The most common reason organizations adopt this approach is because they are lacking a high-quality and trusted unit test / microtest suite. Often teams abandon unit testing because they struggle with trying to wrap unit tests around untestable code. Other teams may fight through the challenges and wrap unit tests around untestable code and end up with a suite of tests that are a drag instead of an accelerator.
You can’t write good tests for bad code.
—Unknown
Organizations that outsource testing to another team or department to try to “free up development teams” to focus on features miss the point. The best tests are the ones that can probe within the boundaries of the system. When testing is outsourced to another group or QA department (who aren’t experts in the code that is being tested) they can only test from the perimeter. The book Accelerate, which describes the science and research behind high-performing and successful software teams, concluded that automated tests that were outsourced to the QA department or another team showed no correlation to organizational performance.
Developers primarily create and maintain acceptance tests, and they can easily reproduce and fix them on their development workstations. It’s interesting to note that having automated tests primarily created and maintained either by QA or an outsourced party is not correlated with IT performance. The theory behind this is that when developers are involved in creating and maintaining acceptance tests, there are two important effects. First, the code becomes more testable when developers write tests. This is one of the main reasons why test-driven development (TDD) is an important practice—it forces developers to create more testable designs. Second, when developers are responsible for the automated tests, they care more about them and will invest more effort into maintaining and fixing them.
—Nicole Forsgren, Jez Humble, Gene Kim - Accelerate: The Science of Lean Software and DevOps: Building and Scaling High Performing Technology Organizations - Chapter 4
For software organizations to improve their test suite situation they should start by mapping their tests to the test pyramid. They should place their largest investments in the lowest level tests, which means a focus on microtesting.
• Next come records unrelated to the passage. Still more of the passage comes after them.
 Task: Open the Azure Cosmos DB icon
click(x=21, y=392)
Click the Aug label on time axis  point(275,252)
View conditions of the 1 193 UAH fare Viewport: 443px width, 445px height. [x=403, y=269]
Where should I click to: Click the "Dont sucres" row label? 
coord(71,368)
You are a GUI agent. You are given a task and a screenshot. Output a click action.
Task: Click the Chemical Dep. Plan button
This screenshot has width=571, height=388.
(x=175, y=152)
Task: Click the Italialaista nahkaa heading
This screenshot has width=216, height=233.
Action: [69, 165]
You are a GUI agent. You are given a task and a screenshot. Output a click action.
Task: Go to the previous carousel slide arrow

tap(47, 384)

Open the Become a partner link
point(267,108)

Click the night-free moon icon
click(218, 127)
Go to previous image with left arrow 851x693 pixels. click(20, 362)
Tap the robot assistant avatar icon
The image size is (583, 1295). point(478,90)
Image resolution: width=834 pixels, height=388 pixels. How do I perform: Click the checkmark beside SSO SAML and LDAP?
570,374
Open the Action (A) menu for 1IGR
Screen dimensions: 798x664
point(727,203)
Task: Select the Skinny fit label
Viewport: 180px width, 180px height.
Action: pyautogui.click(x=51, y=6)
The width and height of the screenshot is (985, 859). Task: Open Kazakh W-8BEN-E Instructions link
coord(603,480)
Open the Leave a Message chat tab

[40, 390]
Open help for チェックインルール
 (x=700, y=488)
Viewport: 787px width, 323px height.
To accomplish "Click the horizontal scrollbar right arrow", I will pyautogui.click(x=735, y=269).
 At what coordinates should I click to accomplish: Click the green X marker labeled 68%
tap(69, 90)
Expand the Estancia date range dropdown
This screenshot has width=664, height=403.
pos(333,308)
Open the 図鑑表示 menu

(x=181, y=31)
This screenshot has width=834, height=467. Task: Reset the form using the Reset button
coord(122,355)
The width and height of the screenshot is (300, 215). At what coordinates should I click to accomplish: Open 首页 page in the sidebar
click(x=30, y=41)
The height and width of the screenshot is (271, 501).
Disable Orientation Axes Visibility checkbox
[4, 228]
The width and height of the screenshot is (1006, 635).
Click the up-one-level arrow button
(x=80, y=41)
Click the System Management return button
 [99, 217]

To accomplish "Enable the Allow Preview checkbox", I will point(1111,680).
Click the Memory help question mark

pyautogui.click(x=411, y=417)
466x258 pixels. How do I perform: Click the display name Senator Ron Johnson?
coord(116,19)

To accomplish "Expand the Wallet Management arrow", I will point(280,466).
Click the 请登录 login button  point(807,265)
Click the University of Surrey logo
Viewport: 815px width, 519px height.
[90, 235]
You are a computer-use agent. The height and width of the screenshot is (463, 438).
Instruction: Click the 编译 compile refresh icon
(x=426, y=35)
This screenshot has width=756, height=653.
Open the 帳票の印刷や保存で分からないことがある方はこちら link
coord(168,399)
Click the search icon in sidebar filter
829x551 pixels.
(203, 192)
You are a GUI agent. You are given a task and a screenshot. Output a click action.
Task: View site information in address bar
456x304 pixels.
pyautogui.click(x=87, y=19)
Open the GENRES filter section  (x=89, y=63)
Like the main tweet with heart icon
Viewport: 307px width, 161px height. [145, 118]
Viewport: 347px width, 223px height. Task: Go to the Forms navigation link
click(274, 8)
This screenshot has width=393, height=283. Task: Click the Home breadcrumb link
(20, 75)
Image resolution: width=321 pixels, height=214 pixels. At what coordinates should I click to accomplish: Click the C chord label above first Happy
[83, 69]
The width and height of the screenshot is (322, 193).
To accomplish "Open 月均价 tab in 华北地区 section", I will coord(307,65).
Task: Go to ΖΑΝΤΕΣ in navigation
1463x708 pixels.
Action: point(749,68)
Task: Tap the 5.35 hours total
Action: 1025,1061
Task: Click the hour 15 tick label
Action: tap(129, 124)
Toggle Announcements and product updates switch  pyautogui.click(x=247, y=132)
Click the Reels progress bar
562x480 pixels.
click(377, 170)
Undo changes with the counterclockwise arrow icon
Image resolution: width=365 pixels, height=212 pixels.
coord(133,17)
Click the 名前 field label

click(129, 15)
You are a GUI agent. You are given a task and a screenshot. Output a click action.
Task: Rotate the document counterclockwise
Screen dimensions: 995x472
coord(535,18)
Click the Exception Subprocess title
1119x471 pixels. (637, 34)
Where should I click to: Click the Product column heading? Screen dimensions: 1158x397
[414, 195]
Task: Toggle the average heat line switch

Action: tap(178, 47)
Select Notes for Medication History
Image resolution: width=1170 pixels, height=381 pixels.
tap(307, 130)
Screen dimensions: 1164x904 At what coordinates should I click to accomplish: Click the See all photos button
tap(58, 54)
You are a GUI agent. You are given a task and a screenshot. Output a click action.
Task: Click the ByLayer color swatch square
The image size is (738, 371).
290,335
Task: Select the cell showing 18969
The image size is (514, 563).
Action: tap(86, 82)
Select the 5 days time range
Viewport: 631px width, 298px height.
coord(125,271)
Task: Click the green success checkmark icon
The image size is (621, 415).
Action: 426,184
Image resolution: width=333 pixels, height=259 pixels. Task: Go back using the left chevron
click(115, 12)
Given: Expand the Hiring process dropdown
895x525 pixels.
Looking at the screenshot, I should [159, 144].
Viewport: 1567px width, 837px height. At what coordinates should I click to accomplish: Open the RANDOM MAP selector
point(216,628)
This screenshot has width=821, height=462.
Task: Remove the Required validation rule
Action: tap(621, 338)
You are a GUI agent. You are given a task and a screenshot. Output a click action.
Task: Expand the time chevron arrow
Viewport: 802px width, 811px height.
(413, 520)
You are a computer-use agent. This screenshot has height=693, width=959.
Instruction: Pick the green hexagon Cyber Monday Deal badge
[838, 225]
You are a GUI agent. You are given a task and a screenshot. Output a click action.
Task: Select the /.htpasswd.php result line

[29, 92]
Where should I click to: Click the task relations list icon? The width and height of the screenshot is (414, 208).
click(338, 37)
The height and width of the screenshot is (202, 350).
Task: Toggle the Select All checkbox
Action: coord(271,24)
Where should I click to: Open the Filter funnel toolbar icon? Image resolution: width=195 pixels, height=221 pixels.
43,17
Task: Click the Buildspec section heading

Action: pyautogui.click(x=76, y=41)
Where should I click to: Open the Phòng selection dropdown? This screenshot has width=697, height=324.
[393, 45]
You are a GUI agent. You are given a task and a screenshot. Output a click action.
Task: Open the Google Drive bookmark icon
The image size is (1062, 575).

All new code should come with microtests, which will require teams to learn and improve their Test-Driven Development and microtesting skills.
As they build out the base of the pyramid, they can begin to phase out complicated end-to-end testing frameworks and outsourced test suites. Teams should own their test suites and decide how many if any, end-to-end and UI tests they will need. While I believe some level of end-to-end tests is important they aren’t always necessary.
One key attribute of successful, high-performing software teams is the reliance on fast feedback loops. Test suites are one of the main feedback loops available to teams. Focusing on fast, reliable, repeatable tests is an accelerator for software organizations. Automated test suites are essential, but be aware of the pitfalls in creating them.